→ Requests
1/ In the forum thread on ocean heat content, copy out the passage starting with "Hi! First of" and going on through "or chunking, etc?", changing "nodes" to "CPUs".
2/ In the forum thread on ocean heat content, what units are listed for the total_ocean_heat variable?

** Start Text to read **

Vertically integrated OHC with ACCESS-OM2-01 -- how to handle a lot of 3D data

Hi! First of all apologies if something like this was posted already. I did a bit of a search on Slack and here and couldn’t find anything directly related that could be a solution.

I am calculating global OHC using output from the 0.1 degree model. I need to do this for 4 experiments, for 40 years and it uses temperature and dzt (monthly averages, 3D grid). You can see my code here OHC.ipynb · GitHub.

So far, it takes me ~25min to get OHC for one year using 28 nodes. I don’t usually use the cookbook with large datasets, but in this case data is spread across different groups and to trace it all would be a bit incovenient. Is there a way to optimise this with the cookbook, or chunking, etc?

Thank you very much in advance!

There’s a scalar variable called total_ocean_heat in the ocean_scalar.nc files. Pretty sure that’s what you want?

rmh561@gadi-login-08 seasonal_sea_level]$ ncdump -h /g/data/ik11/outputs/access-om2-01/01deg_jra55v13_ryf9091/output932/ocean/ocean_scalar.nc 
netcdf ocean_scalar {
...
        double total_ocean_heat(time, scalar_axis) ;
                total_ocean_heat:long_name = "Total heat in the liquid ocean referenced to 0degC" ;
                total_ocean_heat:units = "Joule/1e25" ;
                total_ocean_heat:valid_range = 0., 1.e+20 ;
                total_ocean_heat:missing_value = -1.e+20 ;
                total_ocean_heat:_FillValue = -1.e+20 ;
                total_ocean_heat:cell_methods = "time: mean" ;
                total_ocean_heat:time_avg_info = "average_T1,average_T2,average_DT" ;

I want spatial maps of OHC :confused:

Oh ok sorry. So you want vertically-integrated OHC.

Give you’re doing this over a large number of files. One approach would be to use nco tools and a bunch of different PBS jobs? Edit: I see your comment on the files being in funny places. Sorry I’m not sure off the top of my head.

** End Text to read **
** Start Data excerpt **

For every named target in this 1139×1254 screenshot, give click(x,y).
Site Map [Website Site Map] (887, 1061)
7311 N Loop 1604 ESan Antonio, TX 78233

** End Data excerpt **

→ Answers by task
1/
Hi! First of all apologies if something like this was posted already. I did a bit of a search on Slack and here and couldn’t find anything directly related that could be a solution.

I am calculating global OHC using output from the 0.1 degree model. I need to do this for 4 experiments, for 40 years and it uses temperature and dzt (monthly averages, 3D grid). You can see my code here OHC.ipynb · GitHub.

So far, it takes me ~25min to get OHC for one year using 28 CPUs. I don’t usually use the cookbook with large datasets, but in this case data is spread across different groups and to trace it all would be a bit incovenient. Is there a way to optimise this with the cookbook, or chunking, etc?

2/ Joule/1e25